William Saville-Kent who lived between (1845-1908) was an English marine biologist.
Early Life and his Research Career
Born in Sidmouth, Saville-Kent's childhood was marred by several unfortunate events: the death of his mother, the murder of his half-brother, and the subsequent conviction of his sister, Constance. The detective responsible for the investigation of his half-brother's murder also suspected that William was an accomplice, but no charges were ever made. Constance was sentenced to life in prison but served only twenty years.
Saville-Kent was educated at King's College London and then at the Royal School of Mines under T. H. Huxley. He held various jobs in Britain, including at the British Museum from 1866 to 1872. In 1869, he became a member of the Zoological Society of London and in 1873 of the Linnean Society. In 1870, Saville-Kent received a grant from the Royal Society to conduct a dredging survey off Portugal. He worked at the Brighton Aquarium (1872–1873), then at the Manchester Aquarium (1873–1876). He went on to work for various other aquariums, before returning to Brighton in 1879.
Saville-Kent married in 1872 but his wife died three years later. He remarried in 1876.
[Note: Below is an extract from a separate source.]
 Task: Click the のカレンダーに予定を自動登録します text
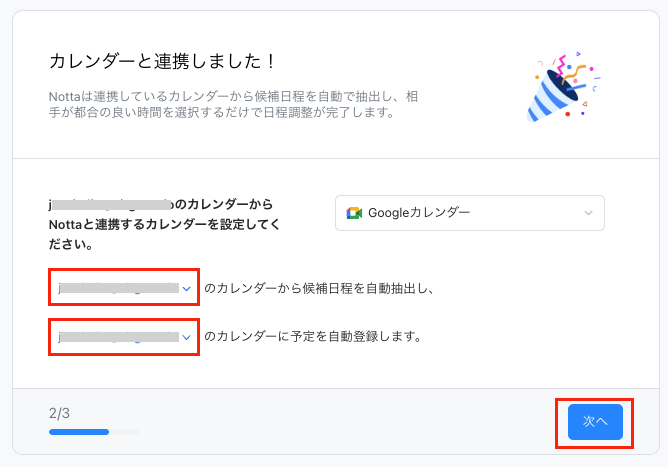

On the recommendation of Huxley, in 1884 Saville-Kent became Inspector of Fisheries in Tasmania. In 1889, he became Commissioner of Fisheries for Queensland, and in 1892, Commissioner of Fisheries for Western Australia, a position he held until 1895. During this time he experimented with culturing pearls; his experiments were successful, and modern-day spherical cultured pearls are primarily the result of discoveries he made. These discoveries were later patented by Dr. Tokichi Nishikawa of Japan, who had heard of Saville-Kent's techniques. Later, Saville-Kent went on to chair the Royal Society of Queensland from 1889–1890.
Saville-Kent died in 1908, in Bournemouth. He is buried in All Saints' churchyard, Milford on Sea.